After our data is loaded into Memgraph, we run the Flask server. Currently, the app doesn't do much. The only thing you can actually check is whether your data is truly in Memgraph. The easiest way, especially if you are a visual type, is by using Memgraph Lab. Since you have a running Memgraph instance, you can just install Memgraph Lab, open it and click on the Connect button. Then, on the tab Overview you can see the total number of nodes and edges in your database.
Nice - our data is really there! Now we can add some simple methods in our backend to try out the connection with Memgraph.
@app.route("/nodes", methods=["GET"])
@log_time
def get_nodes():
"""Get the number of nodes in database."""
try:
results = memgraph.execute_and_fetch(
"""MATCH ()
RETURN count(*) AS nodes;"""
)
for result in results:
num_of_nodes = result['nodes']
response = {"nodes": num_of_nodes}
return Response(response=dumps(response),
status=200,
mimetype="application/json")
except Exception as e:
log.info("Fetching number of nodes went wrong.")
log.info(e)
return ("", 500)
App route says that we can get the response at localhost:5000/nodes
. The method sends a query to Memgraph which will execute it and fetch the results. In our case, there is only one result, and that is the total number of nodes in the database. We send it as a JSON response. Try it out!
The idea behind these methods was to find out some interesting statistics about the network. All of them have a similar implementation and you can check them out here. Let's see how we got top games:
@app.route("/top-games/<num_of_games>", methods=["GET"])
@log_time
def get_top_games(num_of_games):
"""Get top num_of_games games by number of streamers who play them."""
try:
results = memgraph.execute_and_fetch(
f"""MATCH (u:User)-[:PLAYS]->(g:Game)
RETURN g.name as game_name, COUNT(u) as number_of_players
ORDER BY number_of_players DESC
LIMIT {num_of_games};"""
)
games_list = list()
players_list = list()
for result in results:
game_name = result['game_name']
num_of_players = result['number_of_players']
games_list.append(game_name)
players_list.append(num_of_players)
games = [
{"name": game_name}
for game_name in games_list
]
players = [
{"players": player_count}
for player_count in players_list
]
response = {"games": games, "players": players}
return Response(response=dumps(response),
status=200,
mimetype="application/json")
except Exception as e:
log.info("Fetching top games went wrong.")
log.info(e)
return ("", 500)
The most popular game is the one that is being played by the most players. We would like to get a game name and the number of players that play it, in descending order. With Cypher queries and Memgraph, that’s pretty easy! After that, we just have to put our data in a dictionary and then the response will be in JSON format and easy to work with. Therefore, the response will be a list of games along with the number of players that play that game, in descending order. The length of the list depends on the argument num_of_games
.
Besides general statistics, we would like to visualize some information about streamers. It would be fun to search our database for our favorite streamer. We want to get the game the streamer plays, the language the streamer speaks and the team the streamer is part of.

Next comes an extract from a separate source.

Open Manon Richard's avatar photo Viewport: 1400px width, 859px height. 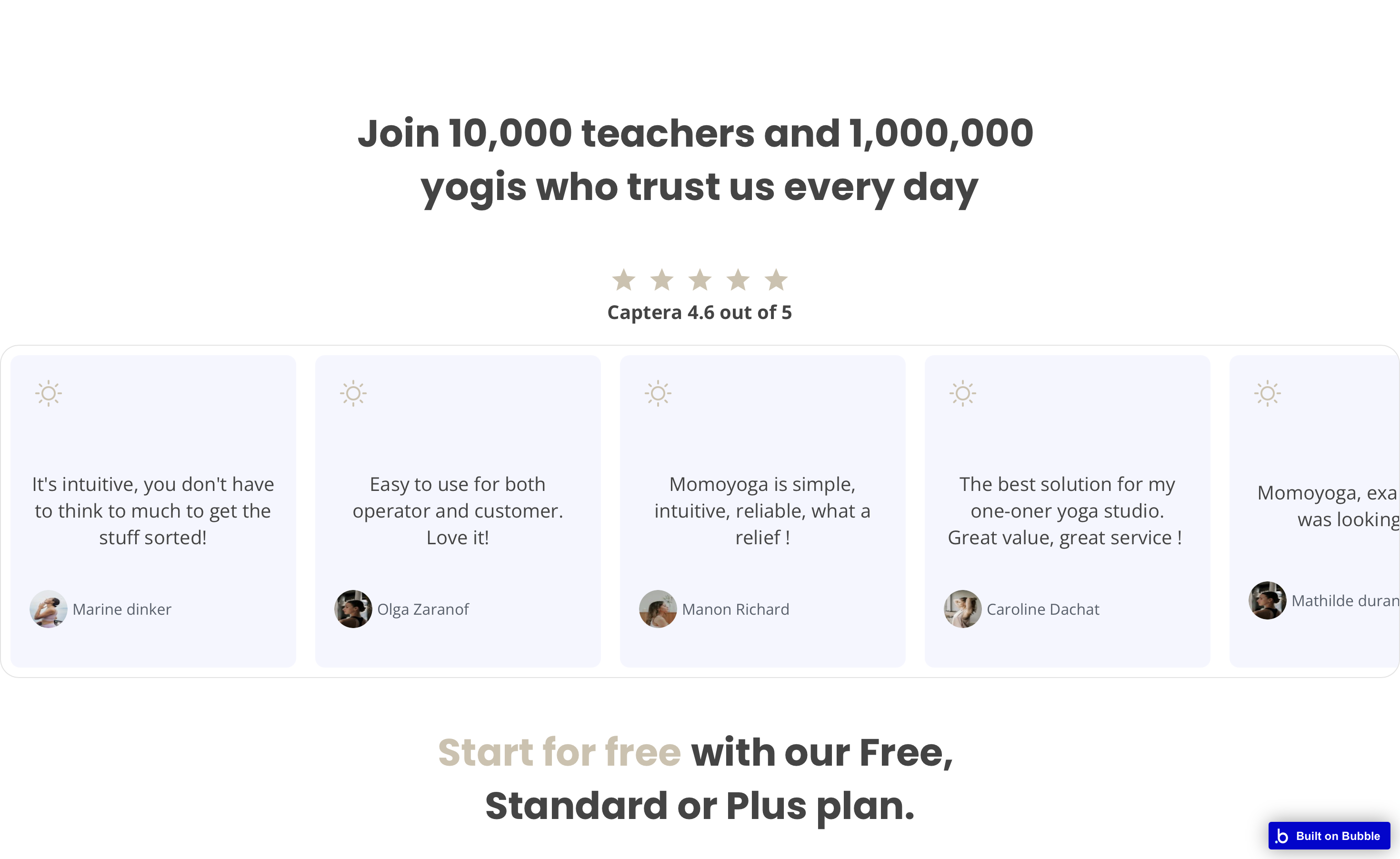pyautogui.click(x=658, y=609)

@app.route("/streamer/<streamer_name>", methods=["GET"])
@log_time
def get_streamer(streamer_name):
"""Get info about streamer whose name is streamer_name."""
is_streamer = True
try:
# Check whether streamer with the given name exists
counters = memgraph.execute_and_fetch(
f"""MATCH (u:User {{name:"{streamer_name}"}})
RETURN COUNT(u) AS name_counter;"""
)
for counter in counters:
if(counter['name_counter'] == 0):
is_streamer = False
# If the streamer exists, return its relationships
if(is_streamer):
results = memgraph.execute_and_fetch(
"""MATCH (u:User {name:'"""
+ str(streamer_name)
+ """'})-[]->(n)
RETURN u,n;"""
)
links_set = set()
nodes_set = set()
for result in results:
source_id = result['u'].properties['id']
source_name = result['u'].properties['name']
source_label = 'Stream'
target_id = result['n'].properties['name']
target_name = result['n'].properties['name']
target_label = list(result['n'].labels)[0]
nodes_set.add((source_id, source_label, source_name))
nodes_set.add((target_id, target_label, target_name))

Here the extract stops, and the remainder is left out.